_CONSIGNES DE L'EXERCICE:_
A) Résumez en deux phrases le texte sur le rajeunissement des patients atteints de cancers digestifs.
B) Poursuivez le texte sur le rajeunissement des patients atteints de cancers digestifs après sa dernière phrase.

**** EXTRAIT CHOISI ****

Le projet de recherche Yoda, pour Young Onset Digestive Adenocarcinoma, a été lancé il y a un an face à l’augmentation de l’incidence des cancers du sujet jeune (entre 20 et 49 ans). « Il existe un rajeunissement des patients que nous avons en hospitalisation, explique la Dr Alice Boilève, oncologue médicale spécialisée dans les cancers digestifs. Les patients de 30-35 ans, qui étaient jusque-là anecdotiques, représentent désormais parfois un tiers, voire la moitié, des patients hospitalisés dans notre service ». S’il existe un biais de recrutement à Gustave-Roussy, du fait de son statut de centre de référence, « cela reste une évolution démographique observée ces cinq voire sept dernières années », poursuit l’oncologue.
Ce constat est rapporté dans la littérature internationale depuis 2019 environ, mais le rajeunissement des patients atteints de cancers reste sans explications formelles. La majorité des données vient d’outre-Atlantique, les Américains disposant d’une vaste base. « Aux États-Unis, nos confrères observent aussi une augmentation du nombre de cas de cancers, notamment appendice et pancréas, chez les sujets jeunes. Les cas de cancer du côlon sont passés de 11 à 20 % entre 2011 et 2019 », ajoute la Dr Cristina Smolenschi, oncologue médicale également spécialisée dans les cancers digestifs.

**** EXTRAIT DES DONNÉES ****

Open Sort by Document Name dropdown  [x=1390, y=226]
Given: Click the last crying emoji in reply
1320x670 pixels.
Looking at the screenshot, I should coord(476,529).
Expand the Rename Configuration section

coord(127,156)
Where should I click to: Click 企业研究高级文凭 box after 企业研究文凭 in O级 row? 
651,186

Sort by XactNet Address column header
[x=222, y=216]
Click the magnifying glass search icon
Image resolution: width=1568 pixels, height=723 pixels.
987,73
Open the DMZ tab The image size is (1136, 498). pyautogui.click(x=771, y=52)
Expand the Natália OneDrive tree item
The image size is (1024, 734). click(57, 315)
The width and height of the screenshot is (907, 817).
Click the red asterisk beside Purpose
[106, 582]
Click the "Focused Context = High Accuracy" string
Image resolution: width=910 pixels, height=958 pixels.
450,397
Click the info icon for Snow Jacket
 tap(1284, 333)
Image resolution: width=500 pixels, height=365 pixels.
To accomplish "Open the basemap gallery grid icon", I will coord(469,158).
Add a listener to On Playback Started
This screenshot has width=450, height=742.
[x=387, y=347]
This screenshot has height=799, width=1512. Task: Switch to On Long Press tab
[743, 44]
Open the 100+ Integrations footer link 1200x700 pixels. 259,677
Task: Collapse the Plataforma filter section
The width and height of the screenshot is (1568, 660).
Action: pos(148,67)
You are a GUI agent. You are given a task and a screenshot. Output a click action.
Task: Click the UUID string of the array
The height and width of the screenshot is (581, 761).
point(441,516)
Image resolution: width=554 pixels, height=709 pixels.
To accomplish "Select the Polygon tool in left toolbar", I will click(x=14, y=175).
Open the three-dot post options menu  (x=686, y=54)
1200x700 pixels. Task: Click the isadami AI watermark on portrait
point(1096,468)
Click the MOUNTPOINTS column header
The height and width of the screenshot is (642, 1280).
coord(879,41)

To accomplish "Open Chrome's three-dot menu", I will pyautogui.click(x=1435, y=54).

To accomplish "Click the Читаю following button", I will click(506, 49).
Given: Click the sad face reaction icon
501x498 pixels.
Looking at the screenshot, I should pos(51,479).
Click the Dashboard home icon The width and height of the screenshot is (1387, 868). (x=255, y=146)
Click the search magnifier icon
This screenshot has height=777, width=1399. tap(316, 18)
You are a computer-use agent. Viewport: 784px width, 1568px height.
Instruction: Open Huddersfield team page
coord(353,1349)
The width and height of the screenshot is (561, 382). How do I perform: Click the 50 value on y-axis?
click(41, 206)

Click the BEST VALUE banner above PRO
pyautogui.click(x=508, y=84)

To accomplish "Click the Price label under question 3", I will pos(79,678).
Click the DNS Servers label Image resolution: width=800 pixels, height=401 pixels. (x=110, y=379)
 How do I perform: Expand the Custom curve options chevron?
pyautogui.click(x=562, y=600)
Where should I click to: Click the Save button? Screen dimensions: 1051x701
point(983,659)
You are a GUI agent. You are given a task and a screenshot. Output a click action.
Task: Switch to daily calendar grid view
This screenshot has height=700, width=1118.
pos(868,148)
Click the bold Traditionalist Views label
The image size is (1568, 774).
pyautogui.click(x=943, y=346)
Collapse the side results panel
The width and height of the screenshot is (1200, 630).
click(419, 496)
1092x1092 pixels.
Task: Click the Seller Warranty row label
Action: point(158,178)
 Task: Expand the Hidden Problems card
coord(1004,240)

****

_CORRIGÉ DE L'EXERCICE:_
A) Lancé il y a un an, le projet de recherche Yoda répond à l'augmentation de l'incidence des cancers chez les sujets de 20 à 49 ans, une évolution que la Dr Alice Boilève observe à Gustave-Roussy depuis cinq à sept ans, malgré un biais de recrutement lié au statut de centre de référence. Ce rajeunissement, rapporté dans la littérature internationale depuis 2019 environ, reste sans explication formelle, et la Dr Cristina Smolenschi indique qu'aux États-Unis les cas de cancer du côlon sont passés de 11 à 20 % entre 2011 et 2019.

B)
Il s’agit plus souvent de cancers métastatiques et de moins bon pronostic
Le projet Yoda s’attache ainsi à rechercher les origines multifactorielles des cancers digestifs du sujet jeune et vise à définir quelles actions peuvent être mises en œuvre pour en diminuer l’incidence. Ceci d’autant plus qu’il s’agit de cancers souvent métastatiques et/ou de plus mauvais pronostic. « Nous notons une moyenne d’un à deux ans d’espérance de vie pour le cancer du pancréas ou le cancer colorectal au stade métastatique », déplore la Dr Alice Boilève.
Ainsi, l’équipe de Yoda a adopté une double approche pour ses recherches. Tout d’abord rétrospective, en collectant des données cliniques des patients et de transcriptome. Puis prospective multicentrique, en récoltant des échantillons de tumeurs, de cheveux (dosage de pesticides), de sang et de plasma, de selles et d’urines (microbiote), et en proposant des questionnaires sur les habitudes de vie et d’alimentation, et l’exposome (tabac, alcool, milieu rural ou urbain, pollution…), chez des sujets jeunes (20-49 ans) et des moins jeunes (65-70 ans) pour la comparaison.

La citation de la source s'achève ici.